Sommige genetisch gemodificeerde gewassen maken zelf een insecticide aan, maar rupsen zijn er steeds beter tegen bestand.
Vorige jaar plantten boeren wereldwijd bijna 100 miljoen hectare zogenoemde Bt-maïs, -katoen en -soja aan, ruim 30 keer de oppervlakte van België. Bt-gewassen bevatten een gen van de bacterie Bacillus thuringiensis en kunnen daardoor een eiwit produceren dat plaaginsecten doodt. Die insecten zijn echter steeds beter tegen het natuurlijke insecticide bestand, melden Amerikaanse wetenschappers in Nature Biotechnology.
Bt-gewassen deden hun intrede in 1996. De stof werd voordien – en wordt nog steeds – gebruikt in sprays in de biologische landbouw. De wetenschappers bestudeerden 36 gevallen waarin insecten met Bt-gewassen werden geconfronteerd, goed voor in totaal 15 plaagsoorten in 10 landen op elk continent behalve Antarctica. In Europa wordt in onder meer in Spanje Bt-mais geteeld.

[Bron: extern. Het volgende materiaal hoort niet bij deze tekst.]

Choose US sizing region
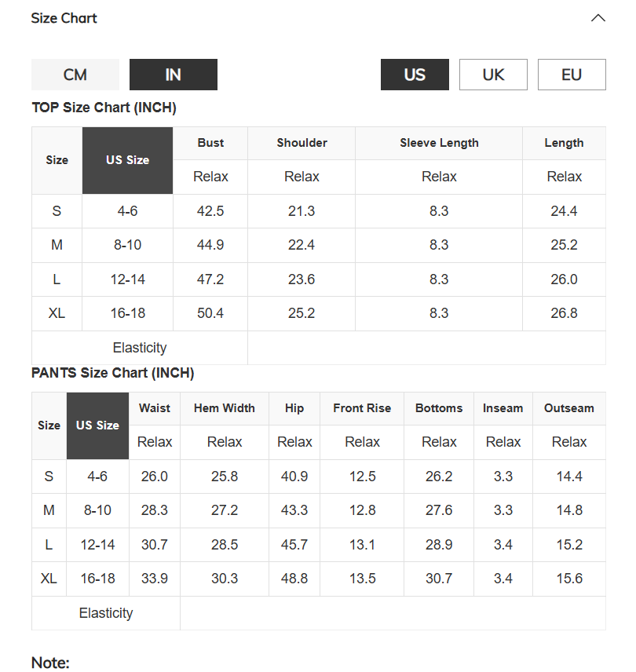Viewport: 636px width, 672px height. (415, 75)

In 2005 waren er slechts drie gevallen van resistentie. In 2016 was dat aantal gegroeid tot zestien. Bovendien doen insecten er steeds minder lang over om resistentie te ontwikkelen. In de overige 20 gevallen werden de insecten niet resistent, of niet in die mate dat het ernstige gevolgen had.

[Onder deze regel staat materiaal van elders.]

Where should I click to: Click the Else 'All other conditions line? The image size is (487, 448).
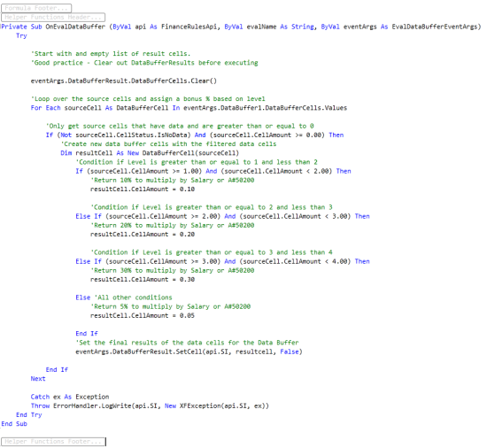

Niet alle Bt-gewassen maken hetzelfde eiwit aan. Maar insecten die resistent zijn geworden tegen één Bt-gewas, zijn vaak ook resistent andere gewassen die een soortgelijk eiwit produceren. Dat is volgens de wetenschappers de voornaamste verklaring voor de sneller toenemende resistentie. Recent zijn er echter Bt-gewassen op de markt gekomen die een eiwit met een totaal andere structuur aanmaken.
Dat insecten resistent worden, is op zich niet bijzonder. Wanneer een insecticide op grote schaal wordt gebruikt, zal natuurlijke selectie insecten bevoordelen die er door een toevallige mutatie tegen bestand zijn, net zoals overmatig gebruik van antibiotica tot resistentie bij bacteriën leidt.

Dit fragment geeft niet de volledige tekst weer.